Instrucción 1: Según el texto seleccionado, ¿qué no pueden hacer los hijos, de acuerdo con Catalina Aguilar?
Instrucción 2: Reproduce del texto seleccionado el fragmento que va desde "Sin embargo dentro" hasta "debe su progenitora.".

Texto seleccionado:
--

Sin embargo dentro de un tono que,
recordemos, es convencional y burgués y que alterna la intimidad y
la ternura con una interesante crítica de la institución familiar y
del papel de la religión, ese último eslabón de la cadena, el del
determinismo de la mujer más joven en dar pasos atrás respecto a
las conquistas de la generación de su madre, se resuelve
lamentablemente de manera conservadora y sin ninguna posibilidad de
redención en la modernidad. Los hijos, viene a decirnos Catalina
Aguilar, no pueden llegar tan lejos como los padres y el futuro tiene
más como referencia el mundo que conocieron nuestros abuelos que
aquel del último tercio del siglo XX al que se debe su progenitora.

--

Datos:
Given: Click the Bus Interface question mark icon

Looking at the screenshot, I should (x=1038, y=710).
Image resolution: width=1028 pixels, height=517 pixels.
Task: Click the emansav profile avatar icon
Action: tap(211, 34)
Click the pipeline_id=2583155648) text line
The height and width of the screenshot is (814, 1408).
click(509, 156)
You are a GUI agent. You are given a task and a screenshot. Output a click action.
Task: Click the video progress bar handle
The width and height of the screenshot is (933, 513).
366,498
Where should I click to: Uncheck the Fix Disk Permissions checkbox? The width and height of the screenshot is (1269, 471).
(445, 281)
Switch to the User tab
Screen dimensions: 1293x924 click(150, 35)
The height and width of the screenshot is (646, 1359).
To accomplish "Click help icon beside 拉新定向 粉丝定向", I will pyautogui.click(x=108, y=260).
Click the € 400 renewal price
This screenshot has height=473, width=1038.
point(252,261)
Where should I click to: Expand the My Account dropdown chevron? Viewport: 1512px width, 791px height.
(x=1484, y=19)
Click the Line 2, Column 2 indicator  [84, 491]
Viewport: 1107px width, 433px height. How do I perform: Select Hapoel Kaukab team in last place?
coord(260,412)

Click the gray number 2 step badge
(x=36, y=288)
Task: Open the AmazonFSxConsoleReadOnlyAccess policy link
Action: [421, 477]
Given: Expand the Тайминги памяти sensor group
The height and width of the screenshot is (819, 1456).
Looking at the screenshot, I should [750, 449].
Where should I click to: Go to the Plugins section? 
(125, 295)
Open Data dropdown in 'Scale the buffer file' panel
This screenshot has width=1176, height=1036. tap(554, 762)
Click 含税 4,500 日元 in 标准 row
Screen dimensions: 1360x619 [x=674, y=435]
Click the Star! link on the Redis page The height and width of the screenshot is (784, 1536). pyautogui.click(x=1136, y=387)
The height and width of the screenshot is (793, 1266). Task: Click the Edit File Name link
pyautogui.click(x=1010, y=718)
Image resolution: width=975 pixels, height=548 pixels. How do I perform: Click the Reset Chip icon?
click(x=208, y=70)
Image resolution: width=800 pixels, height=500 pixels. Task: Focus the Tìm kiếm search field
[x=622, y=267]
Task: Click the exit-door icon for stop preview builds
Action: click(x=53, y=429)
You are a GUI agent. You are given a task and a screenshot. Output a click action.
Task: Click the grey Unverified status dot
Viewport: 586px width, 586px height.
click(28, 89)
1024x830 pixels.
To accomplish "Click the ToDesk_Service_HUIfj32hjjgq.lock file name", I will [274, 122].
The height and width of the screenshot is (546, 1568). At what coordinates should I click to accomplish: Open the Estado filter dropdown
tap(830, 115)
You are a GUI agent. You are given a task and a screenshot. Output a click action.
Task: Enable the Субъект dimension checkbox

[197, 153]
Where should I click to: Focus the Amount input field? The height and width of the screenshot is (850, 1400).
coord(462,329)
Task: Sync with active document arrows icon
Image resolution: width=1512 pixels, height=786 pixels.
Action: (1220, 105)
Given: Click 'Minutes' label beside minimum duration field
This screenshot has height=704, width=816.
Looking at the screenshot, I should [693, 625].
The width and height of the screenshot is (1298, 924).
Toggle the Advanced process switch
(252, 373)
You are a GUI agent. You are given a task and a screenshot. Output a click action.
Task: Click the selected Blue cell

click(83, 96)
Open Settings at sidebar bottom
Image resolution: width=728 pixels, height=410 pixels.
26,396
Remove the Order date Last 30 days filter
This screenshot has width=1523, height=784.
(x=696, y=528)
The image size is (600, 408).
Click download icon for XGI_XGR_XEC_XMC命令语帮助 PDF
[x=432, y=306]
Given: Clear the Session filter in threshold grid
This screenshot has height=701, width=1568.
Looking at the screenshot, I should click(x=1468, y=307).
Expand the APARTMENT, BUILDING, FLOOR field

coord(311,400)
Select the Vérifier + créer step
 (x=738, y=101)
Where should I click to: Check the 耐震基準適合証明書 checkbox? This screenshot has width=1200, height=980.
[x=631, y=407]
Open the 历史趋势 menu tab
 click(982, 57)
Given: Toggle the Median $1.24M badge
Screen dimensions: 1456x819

--

Resultado correcto 1: No pueden llegar tan lejos como los padres.

Resultado correcto 2:
Sin embargo dentro de un tono que,
recordemos, es convencional y burgués y que alterna la intimidad y
la ternura con una interesante crítica de la institución familiar y
del papel de la religión, ese último eslabón de la cadena, el del
determinismo de la mujer más joven en dar pasos atrás respecto a
las conquistas de la generación de su madre, se resuelve
lamentablemente de manera conservadora y sin ninguna posibilidad de
redención en la modernidad. Los hijos, viene a decirnos Catalina
Aguilar, no pueden llegar tan lejos como los padres y el futuro tiene
más como referencia el mundo que conocieron nuestros abuelos que
aquel del último tercio del siglo XX al que se debe su progenitora.